» WORK INSTRUCTIONS:
[A] According to the Greyfriars Kirk excerpt, on what date was the National Covenant signed?
[B] Quote the passage of the Greyfriars Kirk excerpt between "The National Covenant was" and "of religious conscience.", inclusive.

» DOCUMENT EXCERPT:
──────
I take groups into the Covenanters’ Prison quietly, because it asks for a different mood than the rest of the churchyard. There is a memorial nearby, the Martyrs’ Monument, raised to those who died for the Covenant. Standing in that enclosed space, knowing what happened there, brings the cost of religious freedom home in a way that no lecture can. For many in a group, this is the moment the whole Reformation and Covenanter story stops being history and becomes something they feel.

Why Greyfriars Matters for a Christian Group

Greyfriars draws together the high ideal and the hard price of religious conscience in one place. The churchyard holds the spot where a nation pledged itself to defend its faith, and the prison where men paid for that pledge with their lives. For a group reflecting on religious liberty, on the freedoms many take for granted today, few sites speak more directly. I have watched groups grow very quiet here, and the conversations afterward are often the deepest of the whole trip.

The kirk itself, completed in 1620 as the first new church built in Edinburgh after the Reformation, is a working Church of Scotland congregation and welcomes visitors with a warmth that matches its history. Greyfriars sits within easy reach of the other great Reformation sites of Edinburgh, and it pairs naturally with the wider Covenanter story we trace in our guide to hidden heritage sites, with the Church of the Holy Rude in Stirling where James VI was crowned, and with Glasgow Cathedral. Together they let a group follow the Reformed faith from the Reformation itself through to the suffering of the Covenanters.

How Groups Visit Greyfriars Kirk

Greyfriars is one of the most accessible heritage sites in this whole story, which makes it a natural inclusion in any Edinburgh itinerary. The kirk and its churchyard sit just off the Grassmarket and Candlemaker Row, a short walk from the Royal Mile and the city’s other great sites, in the heart of the old town. A group can reach it on foot as part of a walking route through historic Edinburgh, with no remote roads or ferries to navigate.

Practical Access

The churchyard is open and free to enter, and the Covenanters’ Prison can usually be visited, though access to the enclosure itself is sometimes restricted and best confirmed in advance. The kirk is open to visitors and welcomes groups, with the congregation offering a genuine welcome to those who come to learn the story. The terrain is generally level within the churchyard, with some uneven ground underfoot as in any historic cemetery, so sensible footwear helps. Because the site lies in the busy heart of Edinburgh, I plan group visits with the timing in mind, and a little advance contact with the kirk ensures the building is open and any access to the prison is arranged. For a group, the combination of a free, central, deeply significant site is hard to better.

FAQ: Visiting Greyfriars Kirk and the National Covenant

What was the National Covenant?

The National Covenant was a document signed at Greyfriars Kirk in Edinburgh on 28 February 1638, pledging its signers to defend Scotland’s Reformed Presbyterian faith against King Charles I’s attempt to impose bishops and an English prayer book. It was copied and signed across Scotland by thousands. The signing set the nation on a collision course with the crown and stands as a landmark in the history of religious conscience.
──────
» DATA ENTRIES:
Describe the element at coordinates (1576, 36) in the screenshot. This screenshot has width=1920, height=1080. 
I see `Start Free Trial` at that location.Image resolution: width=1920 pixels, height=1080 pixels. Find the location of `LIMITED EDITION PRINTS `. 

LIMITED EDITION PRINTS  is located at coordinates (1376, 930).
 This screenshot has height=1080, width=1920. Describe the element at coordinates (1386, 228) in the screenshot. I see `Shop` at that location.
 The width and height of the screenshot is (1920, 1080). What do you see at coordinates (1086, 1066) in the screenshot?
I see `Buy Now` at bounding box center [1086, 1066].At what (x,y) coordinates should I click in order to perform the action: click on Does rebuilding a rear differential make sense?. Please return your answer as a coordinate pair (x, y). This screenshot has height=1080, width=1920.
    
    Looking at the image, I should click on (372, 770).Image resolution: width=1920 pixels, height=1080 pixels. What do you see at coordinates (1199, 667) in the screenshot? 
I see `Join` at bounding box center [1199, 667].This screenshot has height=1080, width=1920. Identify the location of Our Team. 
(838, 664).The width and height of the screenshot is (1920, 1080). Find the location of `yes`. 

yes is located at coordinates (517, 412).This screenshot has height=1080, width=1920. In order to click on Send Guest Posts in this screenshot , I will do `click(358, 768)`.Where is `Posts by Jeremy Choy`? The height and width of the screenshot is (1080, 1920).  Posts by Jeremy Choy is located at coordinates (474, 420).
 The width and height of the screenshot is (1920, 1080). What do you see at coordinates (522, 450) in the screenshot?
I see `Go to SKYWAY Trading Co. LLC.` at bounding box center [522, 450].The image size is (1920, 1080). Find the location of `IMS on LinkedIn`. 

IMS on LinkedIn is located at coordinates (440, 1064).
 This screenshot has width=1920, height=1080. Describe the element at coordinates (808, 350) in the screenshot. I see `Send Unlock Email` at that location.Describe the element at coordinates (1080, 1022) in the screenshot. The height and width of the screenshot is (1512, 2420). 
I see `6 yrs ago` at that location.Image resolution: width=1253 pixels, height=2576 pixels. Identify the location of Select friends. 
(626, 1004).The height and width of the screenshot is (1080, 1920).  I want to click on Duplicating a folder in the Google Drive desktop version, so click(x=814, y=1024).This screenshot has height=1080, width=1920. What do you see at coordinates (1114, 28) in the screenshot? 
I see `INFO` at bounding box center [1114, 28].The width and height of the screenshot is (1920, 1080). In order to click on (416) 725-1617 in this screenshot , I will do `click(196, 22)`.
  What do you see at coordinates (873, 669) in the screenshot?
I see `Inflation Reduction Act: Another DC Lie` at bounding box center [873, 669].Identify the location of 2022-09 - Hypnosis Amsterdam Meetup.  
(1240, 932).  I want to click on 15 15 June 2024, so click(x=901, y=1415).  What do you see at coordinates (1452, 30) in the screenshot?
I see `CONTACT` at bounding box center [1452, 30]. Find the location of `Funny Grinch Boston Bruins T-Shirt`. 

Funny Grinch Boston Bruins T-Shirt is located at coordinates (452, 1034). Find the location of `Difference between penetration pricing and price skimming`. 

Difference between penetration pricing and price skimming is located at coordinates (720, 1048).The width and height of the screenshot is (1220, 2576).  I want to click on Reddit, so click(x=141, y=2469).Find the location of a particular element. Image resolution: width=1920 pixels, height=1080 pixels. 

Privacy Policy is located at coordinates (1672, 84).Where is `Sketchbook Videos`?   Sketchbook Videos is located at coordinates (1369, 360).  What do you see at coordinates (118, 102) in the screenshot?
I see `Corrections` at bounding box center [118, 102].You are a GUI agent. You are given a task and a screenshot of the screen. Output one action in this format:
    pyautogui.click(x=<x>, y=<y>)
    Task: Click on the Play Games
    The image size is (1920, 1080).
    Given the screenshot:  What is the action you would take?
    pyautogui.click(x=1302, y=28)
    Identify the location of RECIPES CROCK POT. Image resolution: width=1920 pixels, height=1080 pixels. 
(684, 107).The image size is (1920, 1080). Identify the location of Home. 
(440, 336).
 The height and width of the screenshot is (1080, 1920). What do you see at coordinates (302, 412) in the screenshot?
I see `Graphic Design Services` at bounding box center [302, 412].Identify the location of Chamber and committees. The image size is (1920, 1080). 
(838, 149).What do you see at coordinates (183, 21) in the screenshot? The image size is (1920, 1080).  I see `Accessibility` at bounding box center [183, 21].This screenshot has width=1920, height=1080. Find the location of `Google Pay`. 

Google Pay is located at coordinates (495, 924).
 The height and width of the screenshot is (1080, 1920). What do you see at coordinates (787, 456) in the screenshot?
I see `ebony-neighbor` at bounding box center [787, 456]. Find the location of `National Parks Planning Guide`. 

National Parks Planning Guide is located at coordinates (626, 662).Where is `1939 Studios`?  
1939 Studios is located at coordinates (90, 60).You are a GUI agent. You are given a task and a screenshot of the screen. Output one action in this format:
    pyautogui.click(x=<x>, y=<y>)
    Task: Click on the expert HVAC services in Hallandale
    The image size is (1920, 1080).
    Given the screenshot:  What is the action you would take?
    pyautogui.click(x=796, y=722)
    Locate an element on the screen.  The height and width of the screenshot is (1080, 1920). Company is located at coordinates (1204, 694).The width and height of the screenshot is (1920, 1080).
──────
» THE RESPONSES:
[A] 28 February 1638

[B]
The National Covenant was a document signed at Greyfriars Kirk in Edinburgh on 28 February 1638, pledging its signers to defend Scotland’s Reformed Presbyterian faith against King Charles I’s attempt to impose bishops and an English prayer book. It was copied and signed across Scotland by thousands. The signing set the nation on a collision course with the crown and stands as a landmark in the history of religious conscience.